Comment 1 for bug 1940549

Revision history for this message
Cory Johns (johnsca) wrote :

As mentioned, this arises because the interface protocol in question was created before application-level relation data was available, so the leader has no choice but to write the response data in its unit data bucket, potentially leading to conflicting data being presented on the relation. The requesting side has no way to know which unit is the leader and thus which data is authoritative, but it could perhaps parse the cert data and pick the best one based on the effective and expiration dates. However, there are many more clients than providers for this relation and this issue impacts all of them, not just Kubernetes.

Possible solutions:

1) Migrate the interface protocol to app-level rel data. This would be the best solution for a new interface, but migrating to it now would require updating every charm which uses this interface on either side of the relation. It might be possible to do incrementally by writing the data in both buckets and applying one of the other fixes and then gradually updating the client charms to prefer the app-level data.

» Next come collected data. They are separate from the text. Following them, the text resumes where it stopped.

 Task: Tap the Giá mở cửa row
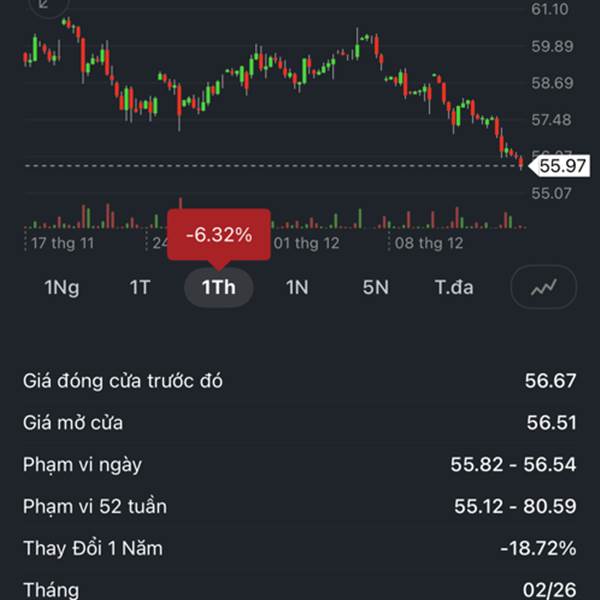pos(300,422)
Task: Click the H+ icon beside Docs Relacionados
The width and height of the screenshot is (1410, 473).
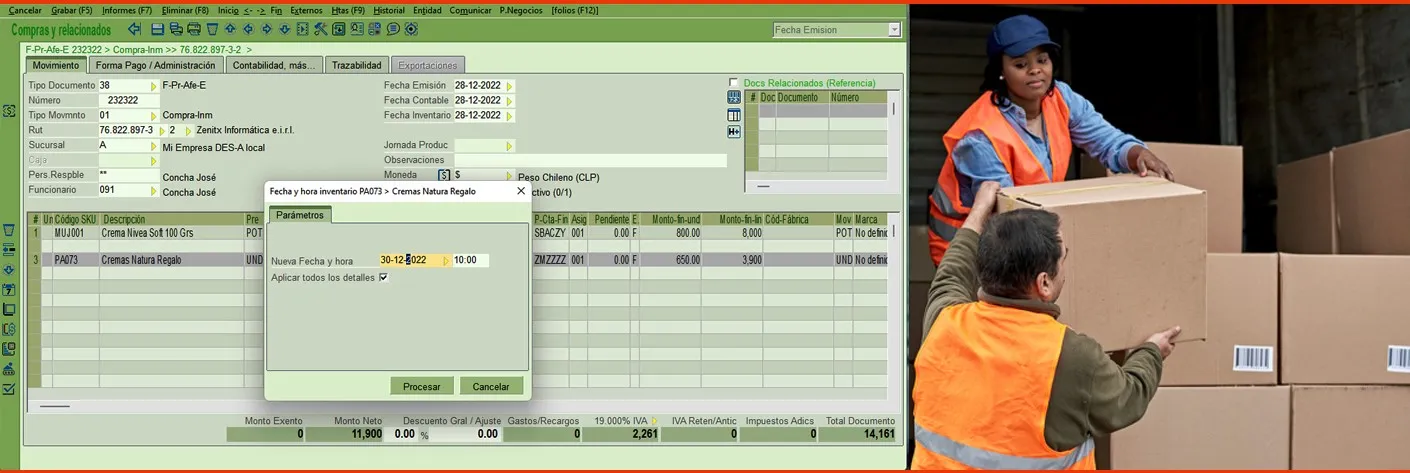Action: [x=734, y=132]
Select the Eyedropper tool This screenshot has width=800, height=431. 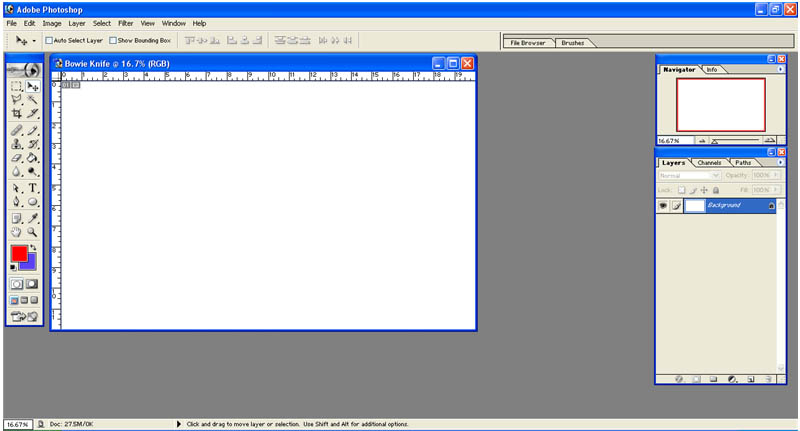pyautogui.click(x=33, y=218)
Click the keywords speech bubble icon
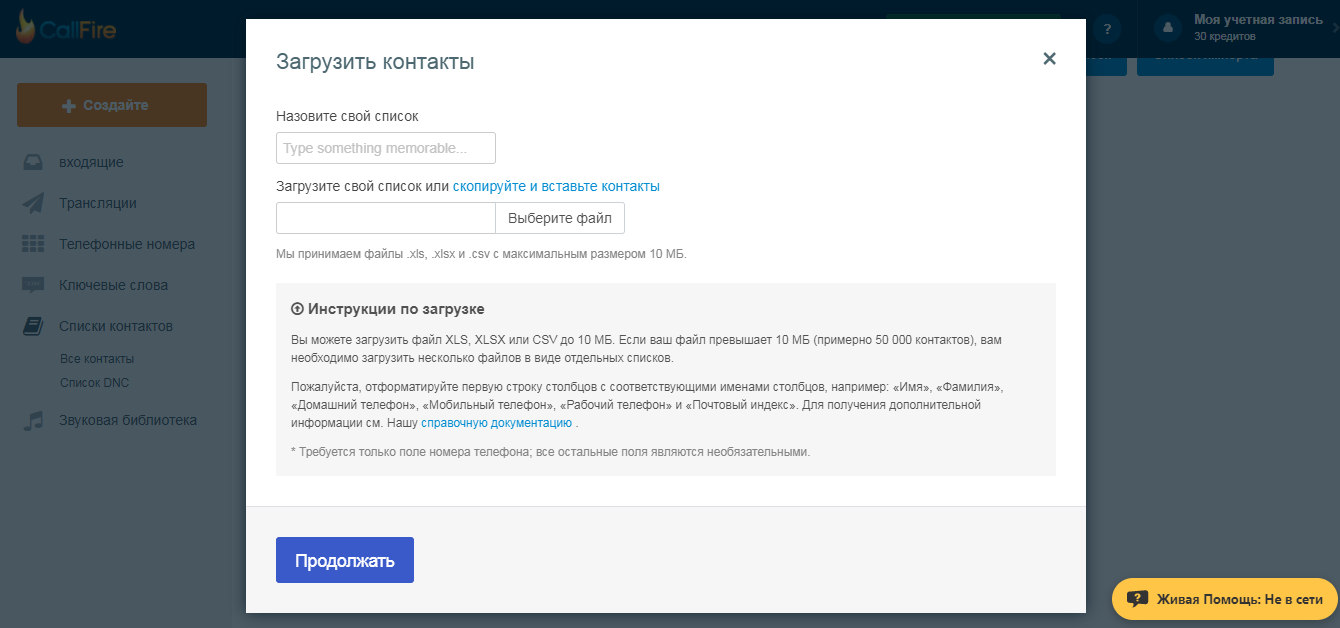Image resolution: width=1340 pixels, height=628 pixels. pos(33,285)
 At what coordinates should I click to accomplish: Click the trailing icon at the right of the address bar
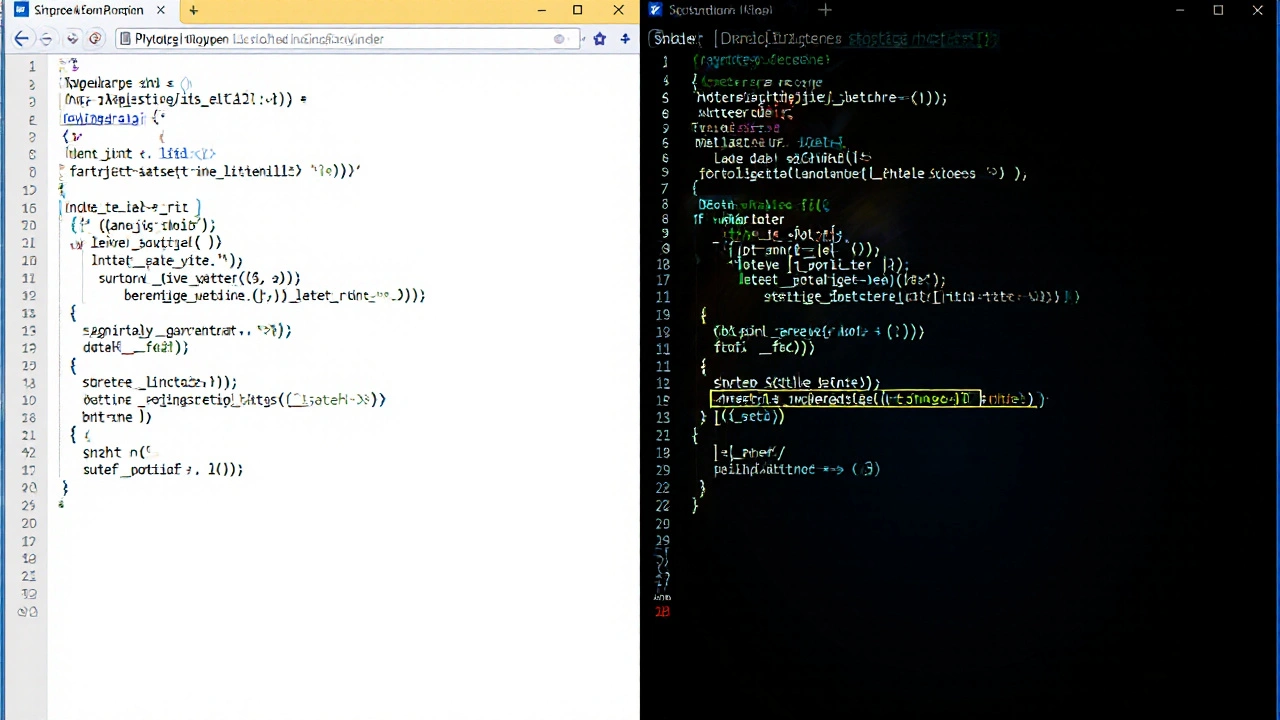click(558, 39)
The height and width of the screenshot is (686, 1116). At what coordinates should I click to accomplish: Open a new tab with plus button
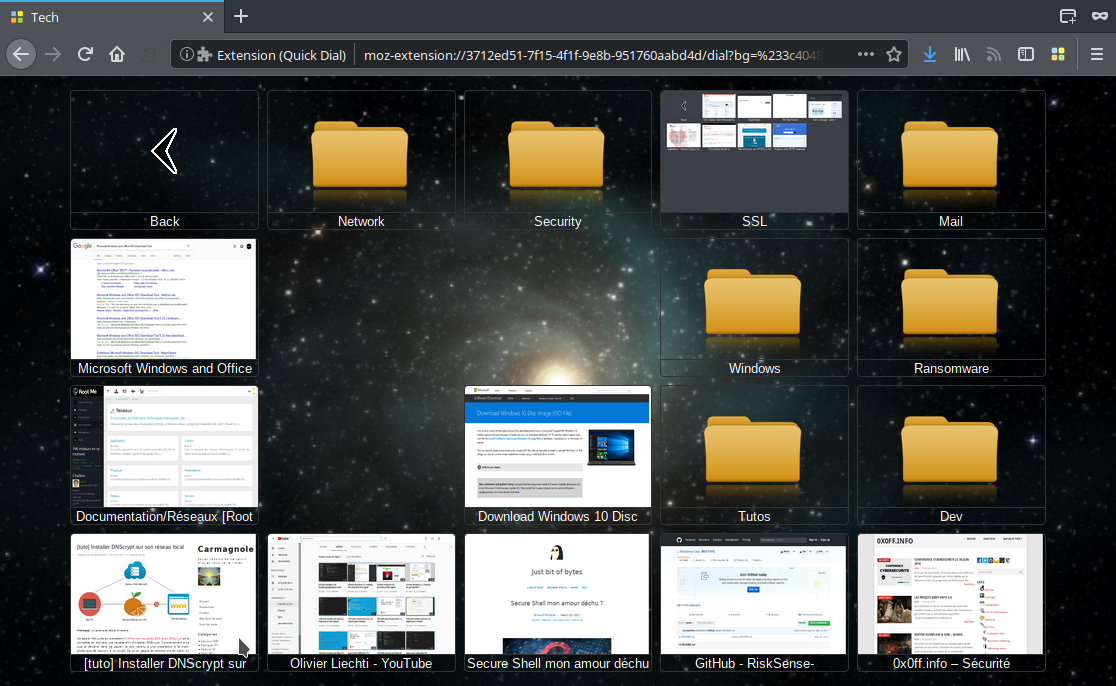tap(241, 17)
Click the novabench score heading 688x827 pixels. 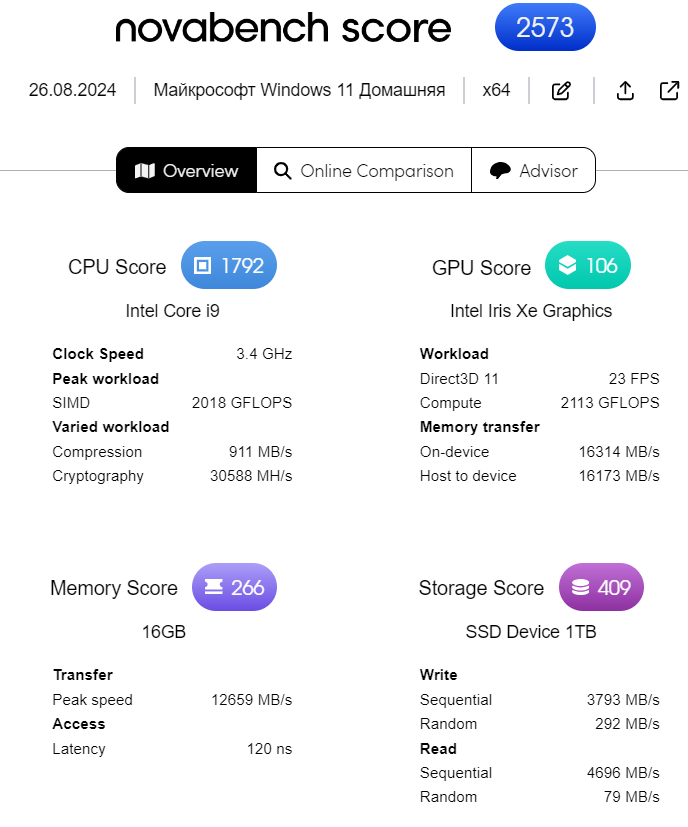[283, 28]
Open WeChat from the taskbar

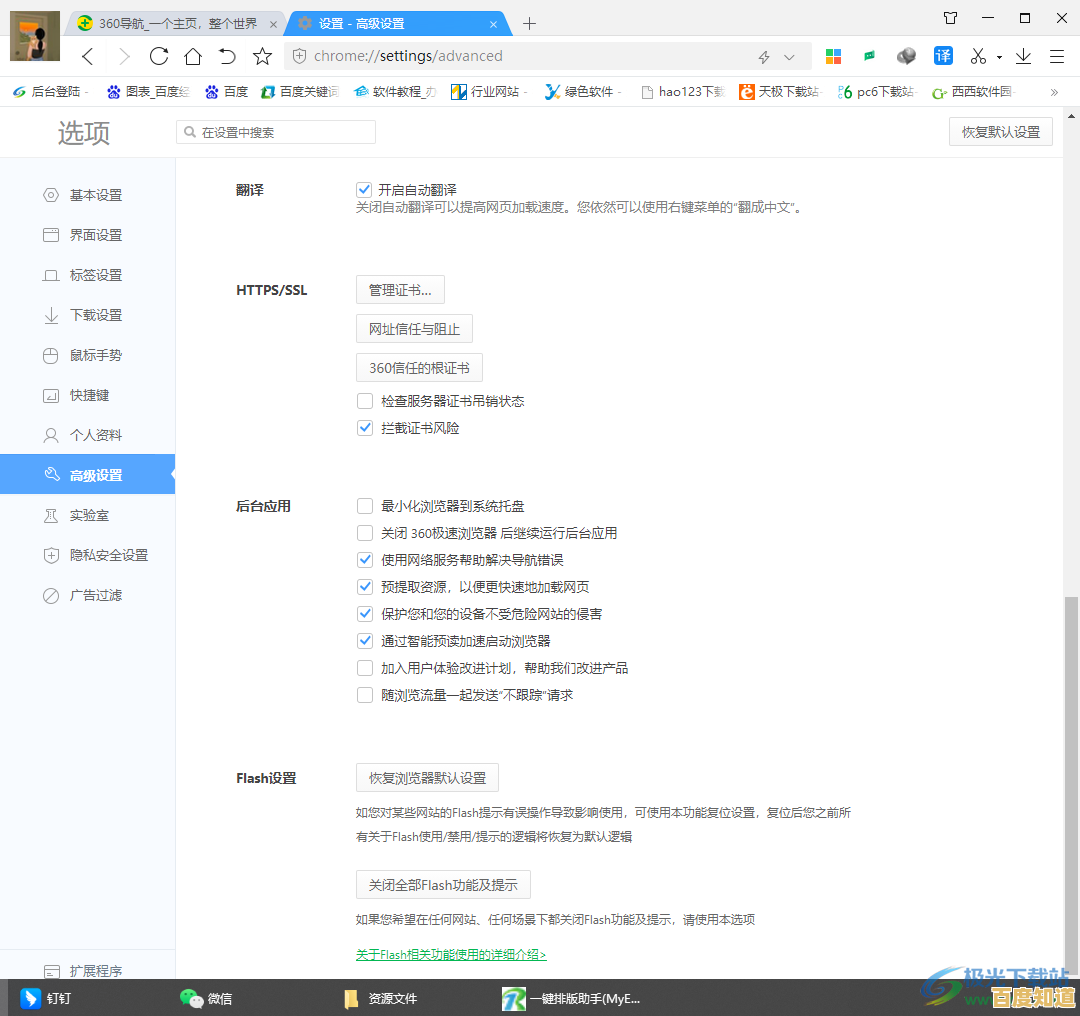[207, 997]
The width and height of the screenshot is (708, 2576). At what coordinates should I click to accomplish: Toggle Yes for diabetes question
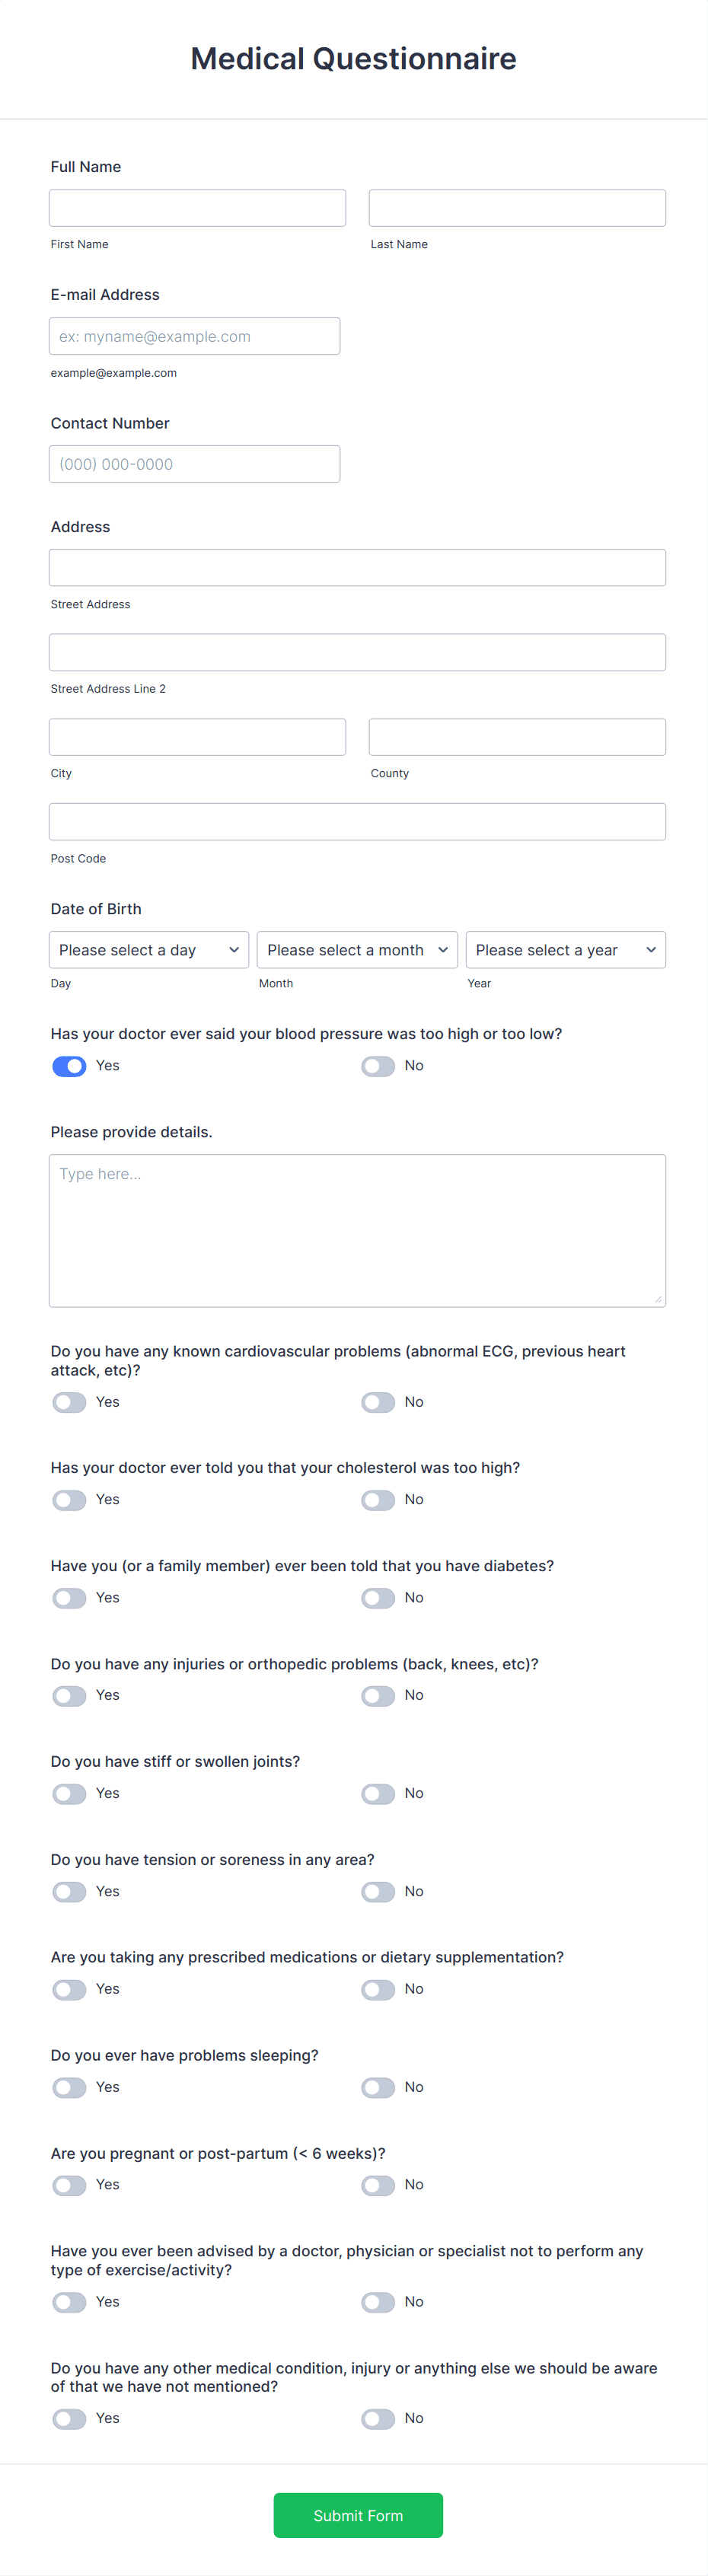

2) Make provider units clear their relation data whenever they see that they are not the leader. Requires no updates to the clients, and possibly no communication between the leaders and non-leaders of the provider, except that there is a chance for the non-leaders to wipe out relation data before the leader has written the new data, so that may want to be managed using a leader data field.

3) Make provider units all write the latest data as soon as it's available. I think this should be possible for Vault if the non-leader units can read the secrets out, but they'll need some trigger to know when the leader has generated the initial or updated data. For EasyRSA, the cert data will need to be copied to leader data if it isn't already. This is a bit more complex than 2 but ensures that the correct data is always available on the relation.